The former employees the film interviews essentially serve as character witnesses in the film’s case against Wal-Mart. The viewer really does get a sense that the company takes huge advantage of their employees. Greenwald does a great job showing how few rights Wal-Mart employees have and how the vehemently anti-union corporation keeps them from accruing any power. We hear stories of workers being forced to work countless hours off the clock in order to avoid overtime pay. The former employees supply countless stories of sexism, unfair treatment and being taken advantage of.

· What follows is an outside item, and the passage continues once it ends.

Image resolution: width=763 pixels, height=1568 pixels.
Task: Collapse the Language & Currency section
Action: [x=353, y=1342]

The film also effectively shows how Wal-Mart has had a largely negative impact globally. From the small mom and pop stores they’ve shut down in America to the poor working conditions of Chinese factory workers, Wal-Mart has had a harmful effect worldwide. The film argues that their mistreatment of employees this is one of the two main ways that Wal-Mart is able to provide such low prices. The other being the huge amount of money the corporation receives from government subsidies. Rather than trying to quash what some consider a monopoly, the government instead takes money from other programs and actually enables Wal-Mart to open in their towns.

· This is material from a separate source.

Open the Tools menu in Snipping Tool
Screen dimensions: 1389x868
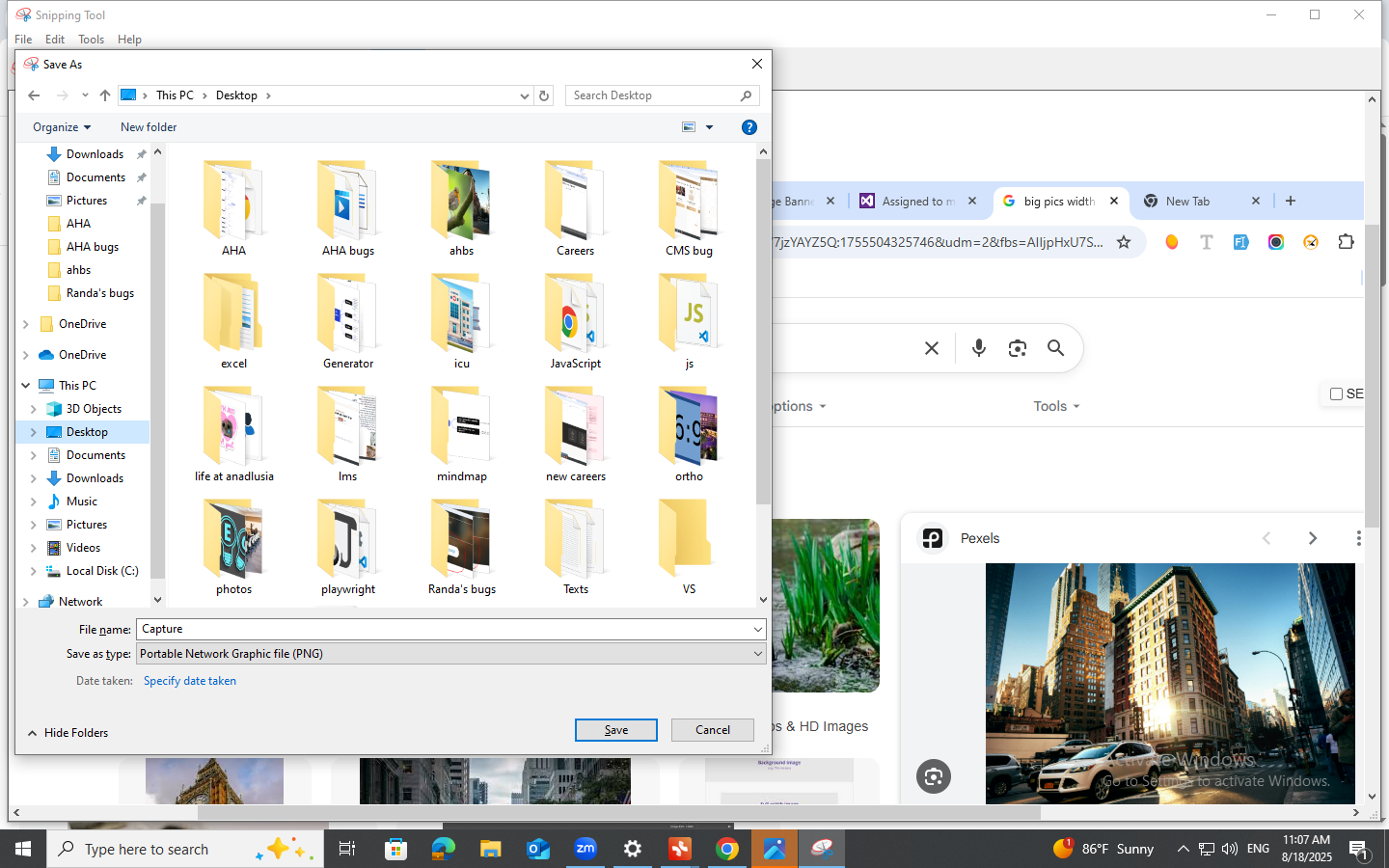[91, 40]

Ultimately the film fails to address the elephant in the room; the fact that Wal-Mart is only this successful because of its customers. The film blames the Walton family, CEO Leo Scott and overly compliant government officials for all of the harm Wal-Mart have done. Yet nowhere does the film suggest that the general public’s desire for cheaper prices has had a hand in Wal-Mart’s success. The film needed to address this at some point, but shied away from it in the end.

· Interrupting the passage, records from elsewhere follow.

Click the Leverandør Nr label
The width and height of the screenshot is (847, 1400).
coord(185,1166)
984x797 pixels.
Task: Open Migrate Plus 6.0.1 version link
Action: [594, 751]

Overall this film does a decent job of introducing the problems a mega-corporation like Wal-Mart creates. This film would be a great place to start for someone who is completely ignorant of these types of corporate practices. Yet if you are already aware then you will find this movie a bit redundant. At the time it may have been eye-opening, but for today its information is rather pedestrian. If you want to learn more about how corporations attempt to beat the system than definitely check out this documentary. However if this information is old hat for you, I’d give the film a pass.
This documentary review was done by Abbey Research staff member Curtis and originally appeared on this site.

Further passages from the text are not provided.